**Data to process:**
============================================================

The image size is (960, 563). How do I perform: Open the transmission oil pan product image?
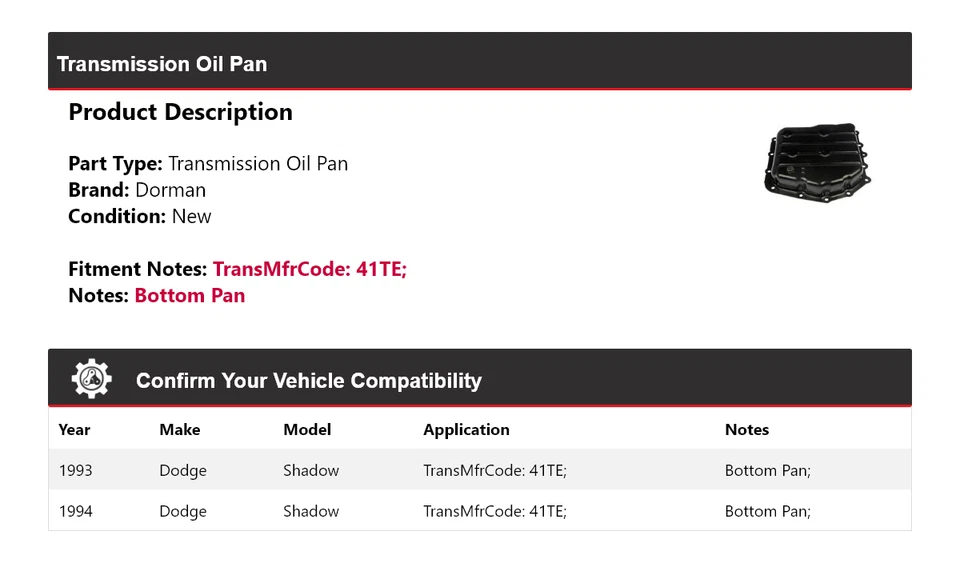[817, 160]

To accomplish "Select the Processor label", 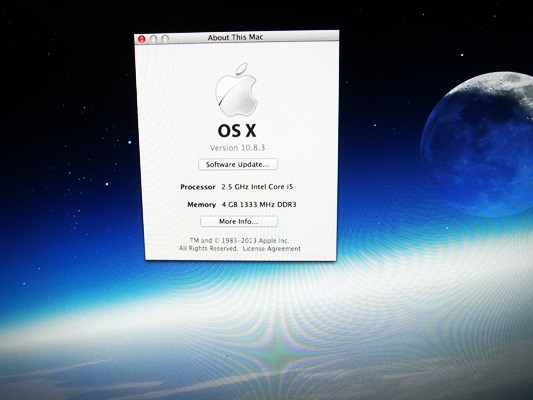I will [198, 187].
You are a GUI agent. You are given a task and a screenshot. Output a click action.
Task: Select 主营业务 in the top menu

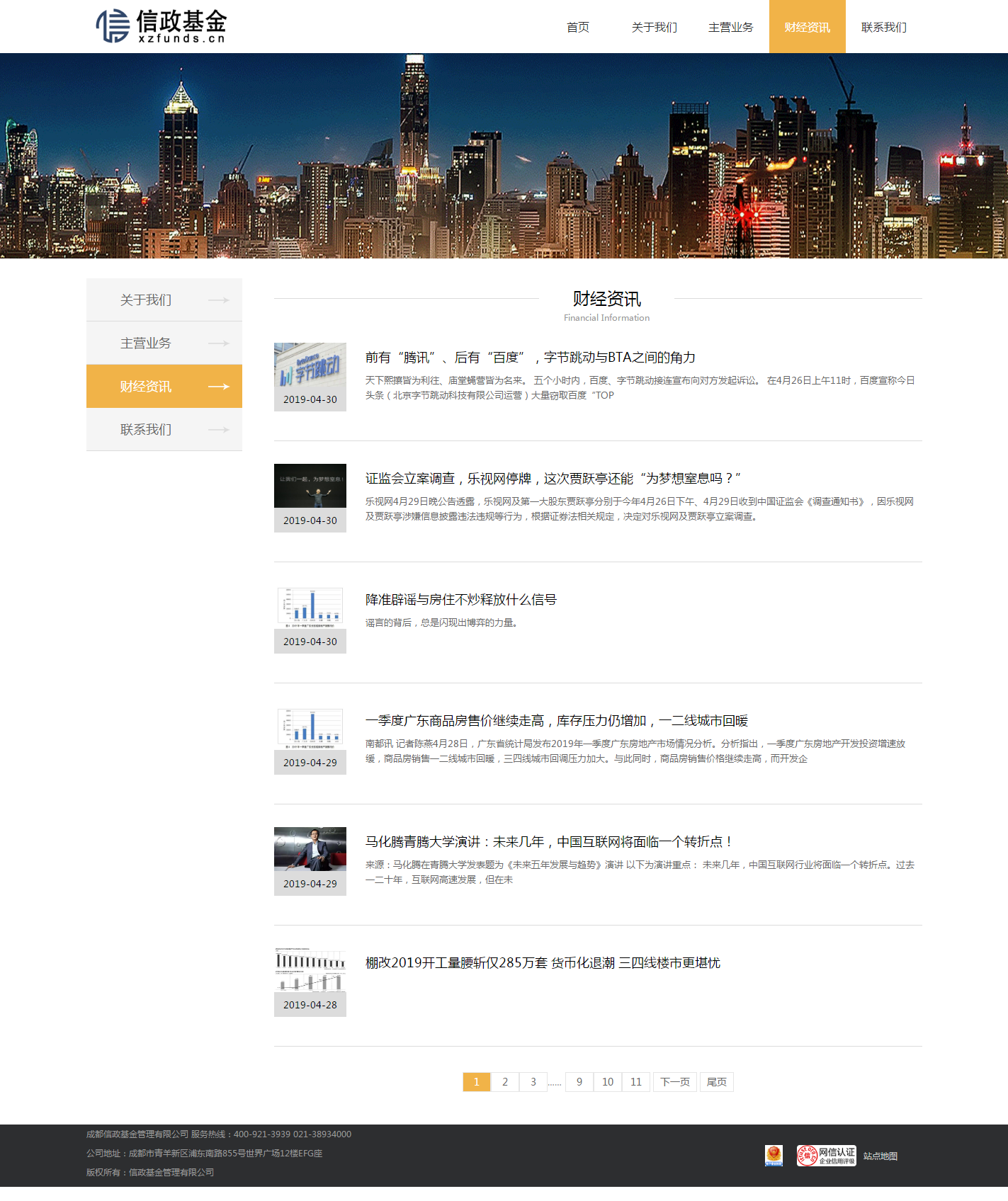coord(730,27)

============================================================

With pictures excluded, restate word for word the lines from the one that contains "You are a GUI" through the end of the material, inclusive, and nothing more.

You are a GUI agent. You are given a task and a screenshot. Output a click action.
Task: Select 主营业务 in the top menu

coord(730,27)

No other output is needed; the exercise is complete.